Arrivée devant le chalet, Livia court afin de rejoindre sa mère qui est en train de jardiner à côté. La voir ainsi me rappelle tant ma mère, elle aussi aimait la nature.

Épuisée, je regagne le salon pour me reposer. Une quinzaine de minutes plus tard, les garçons arrivent vers moi, surexcités. Tilio et Ray m'incitent à les suivre au sous-sol. Emylio est assis sur un des sièges observant les caméras de surveillance, Tilio me tire le siège à côté. Sur l'une des caméras, on y voit une silhouette féminine entrée dans le chalet. Celle-ci est très décontractée, à son attitude, je peux en déduire, qu'elle connaît les lieux, qu'elle est à l'aise. Elle enlève son manteau, le dépose sur le porte-manteau, ses cheveux lancés flottent dans l'atmosphère, impossible de voir son visage pour l'instant, elle me fait dos.

Alors que celle-ci se sert dans le frigo, elle se retourne afin d'attraper un bol et c'est à ce moment-là que ma vision se floue, que mes sens doublent, chaque mouvement, chaque son autour de moi me semble irréaliste. Cette vision me paralyse, cette vision est tout simplement irréelle. Je bloque sur ce visage, essayant de me convaincre que ce n'est pas ce que je crois, mais plus je l'observe et plus ça devient réel. Bien qu'elle ait pris quelques années, que ses traits sont vieillis, son regard fatigué, je ne peux que reconnaître cette personne, cette personne qui est censée être morte depuis bien des années, cette personne qui m'a élevé, qui m'a aimé, qui m'a mis au monde, cette personne qui n'est nul autre que ma mère, cette même femme qui à l'âge de mes huit ans et morte d'une terrible maladie, ou du moins c'est ce que je pensais.

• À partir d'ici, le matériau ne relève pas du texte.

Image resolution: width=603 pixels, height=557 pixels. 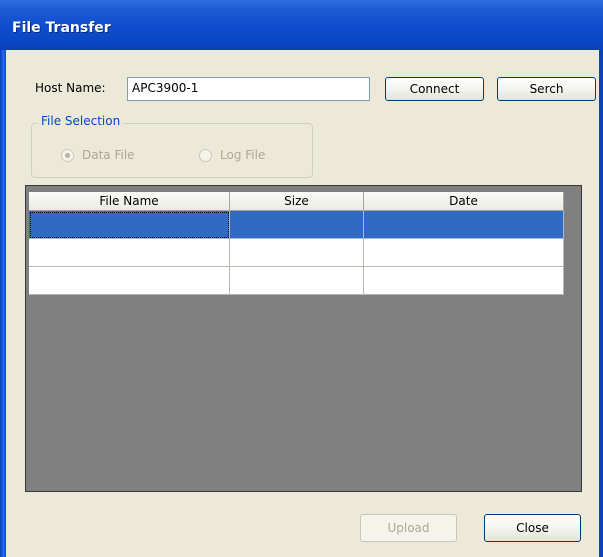 I want to click on file-selection-legend: File Selection, so click(x=81, y=121). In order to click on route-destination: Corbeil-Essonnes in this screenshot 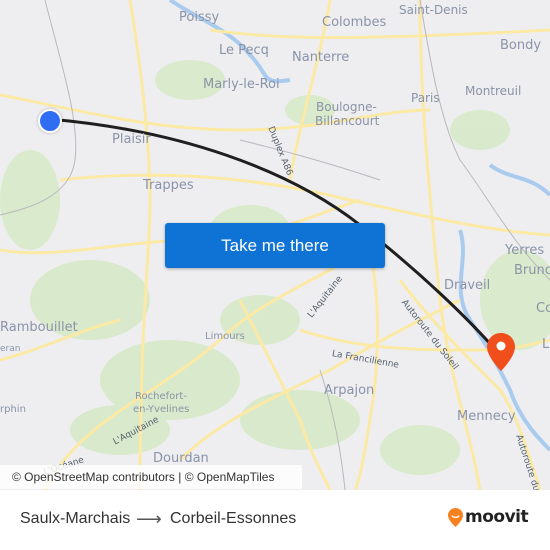, I will do `click(234, 518)`.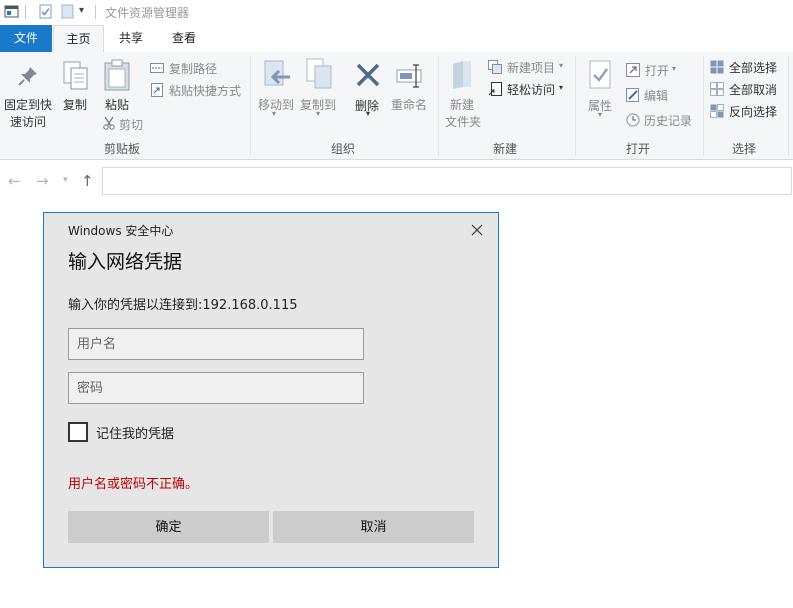  What do you see at coordinates (638, 149) in the screenshot?
I see `open-group-label: 打开` at bounding box center [638, 149].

Ma mère n'avait pas de sœur, pas de cousine éloignée qui lui ressemblait, rien du tout. Je ne peux me résoudre qu'à l'évidence, elle n'est pas morte et on m'a fait croire le contraire pendant longtemps. Totalement décontenancé, ne comprenons plus rien, je ne peux que me résoudre à la triste réalité. Ces mêmes gens que je pensais ne jamais pouvoir me trahir, n'ont fait que mentir. Avachi sur mon siège, je perçois à peine le visage d'Emylio se rapprocher de moi, celui-ci attrape mon visage, je vois ses lèvres bouger, mais aucun son ne sort ou du moins, je n'entends aucun, petit à petit, tout me revient, sa voix se fait plus claire.

- Qui est-ce ?

- Ma mère.

Aucun d'eux essaie de comprendre, aucun ne me pose des questions, ils se contentent de se lever et de me laisser seul dans ce sous-sol.

Dix-huit heures, c'est l'heure qu'affiche l'horloge, il n'était que quatorze heures quand je suis descendu, le temps a disparu à une vitesse, 4h que je suis descendu, 4h que je suis perdu, je ne peux me résoudre à croire que toute ma vie n'est qu'un fragment mensonge.

Fatigué, ne voulant qu'une chose, m'aérer l'esprit, je décide de me lever afin d'aller me balader, sortant du chalet, je croise ses personnes avec qui je partage ma vie depuis quelques semaines, tous me regardent, mais aucun d'eux ne parle. Livia court jusqu'à moi.